MSP430 FRAM Microcontrollers provide the means to either secure JTAG using a password or to disable it
completely by programming a fuse signature in FRAM. In cases where the JTAG is disabled, access to the
device is possible only using bootstrap loader (BSL). The BSL requires a password to read out or receive data.
This password is the content of the interrupt vector table – which is a list of addresses or locations for interrupt
service routines used in the application. On the FRAM-based MSP430 devices, providing an incorrect password
will result in the entire FRAM code area being mass erased. This approach is inherently secure since it prevents
the attacker from reading out any sensitive information from the microcontroller. One further way to increase the
strength of the password is by filling any unused address spaces in the interrupt vector table with valid address
values or by creating a double jump table making it harder to perform a brute force attack. In a system where
many such nodes are deployed to the field, ideally, each node would contain random (or pseudo-random) values
populating the interrupt vector table that are unique to that node (perhaps using the device identifier, manufacturer time stamp, etc.). In such a case applying a brute force attack to one node is not useful since it is inefficient
and expensive to replicate such an attack on every node.

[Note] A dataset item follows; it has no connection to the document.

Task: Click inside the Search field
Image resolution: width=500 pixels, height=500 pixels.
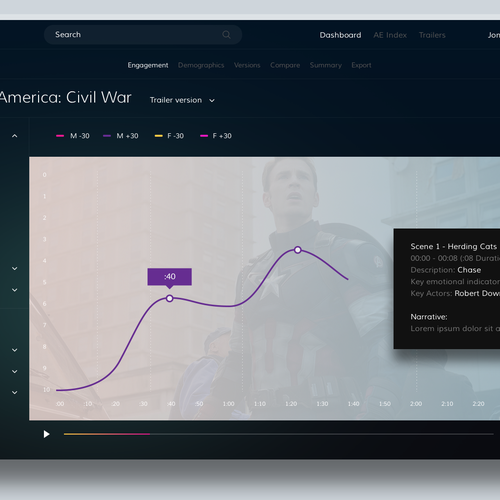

If firmware upgrades are not needed, then both JTAG and BSL can be disabled at the time of deployment.
(b) Protecting from unauthorized access of sensitive intellectual property (IP): In many cases the MCU code area
is divided into secure and non-secure zones. An example of this could be a smart metering application that has
both a display algorithm stored in an unsecure zone and a billing algorithm, an IP that needs to be protected.
While field upgrades can modify the display algorithm, the billing IP is considered confidential and needs to be
secured. An attacker may attempt to modify the critical IP, by introducing code that can read out or change the
algorithm. To protect against such threats, MSP430 FRAM MCUs provide IP Encapsulation (IPE), a feature that
allows code or data to be stored in a secure zone. In a secure environment, such as the factory, the address area
that needs to be IP encapsulated is stored in FRAM. After the first power cycle, this address is mapped into the
boot code area. Any further modification of this address is no longer possible and the area stays secure for the
lifetime of the device. An IP encapsulated area cannot be accessed via JTAG, BSL or even in-system reads using
DMA or direct register reads. To access code functions in the IPE area are called from outside the secure zone.
Data reads in the IPE area are only possible when code inside the secure area is executed. This is useful for
authentication algorithms where the nodes need to verify a signature (for example when pairing). In this case the
signature key and the algorithm that is used for the authentication are both located in the IPE Area. The external
application performs a function call and acts according to the results of the algorithm (signature identified/ denied).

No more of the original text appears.